I have used this homonymesque technique in my writing, poetry particularly, adding slightly hidden meanings or puns. I like to stretch the soundalike across more than one word. Chase does this, too. Here’s Red Riding Hood to the Wolf in grandmother disguise:

"O Grammar, water bag noise! A nervous sore suture anomalous prognosis!”

Let’s see if I can translate: O Grandma, what a big nose! I never saw such an enormous proboscis. I think I got that right. “Anomalous prognosis” doesn’t sound much like “enormous proboscis” to me and I had to struggle a little figuring out what Chase meant us to read. In the category of soundalike covering more than one word: "suture" stands in for "such a", "water" for "what a". You can break words up, too. "Grandma" might be written "gray maw," for instance. (If there’s an authoritative translation of "Ladle Rat" I haven’t seen it.)
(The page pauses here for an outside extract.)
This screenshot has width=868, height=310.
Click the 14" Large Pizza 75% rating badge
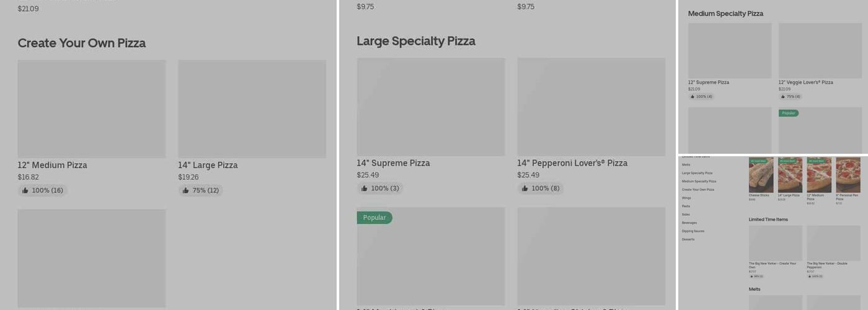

It’s tricky. Push this too much and the hidden meaning is so hidden as to be absent. I often have trouble parsing Chase’s “Ladle Rat Rotten Hut” and it’s not supposed to be a big challenge. 

In his memoir/essay about being young and fighting the good fight in ACT UP (the AIDS Coalition to Unleash Power) back in the late ‘80s/early ‘90s, Dale Peck writes about a bit of goofiness amid the fierce seriousness:

Byron … taught me to yell “ACT UP! Fight back! Fried eggs!” (instead of “ACT UP! Fight back! Fight AIDS!”) to relieve the monotony of two- or three-hour chants at demos: you could shout it right in cops’ faces, in reporters’; they never knew the difference.

Given that I often can’t make out the words in chants if I don’t already know what the chanters are shouting, I’m not surprised Peck heard no one puzzle over the fried eggs part. Close enough, right?

Thursday, May 19, 2016

Roxane Gay On Assholes

In a chapter of friendly advice in her book, Bad Feminist, Roxane Gay has a few things to say about assholes, the whole body variety:

Sometimes your friends will date people you cannot stand. You can either be honest about your feelings or you can lie. There are good reasons for both. Sometimes you will be the person dating someone your friends cannot stand. If your man or woman is a scrub, just own it so you and your friends can talk about more interesting things. My go-to explanation is ‘I am dating an asshole because I’m lazy.’ You are welcome to borrow it.

Don’t flirt, have sex, or engage in emotional affairs with your friends’ significant others. This shouldn’t need to be said, but it needs to be said. That significant other is an asshole, and you don’t want to be involved with an asshole who’s used goods. If you want to be with an asshole, get a fresh asshole of your very own. They are abundant.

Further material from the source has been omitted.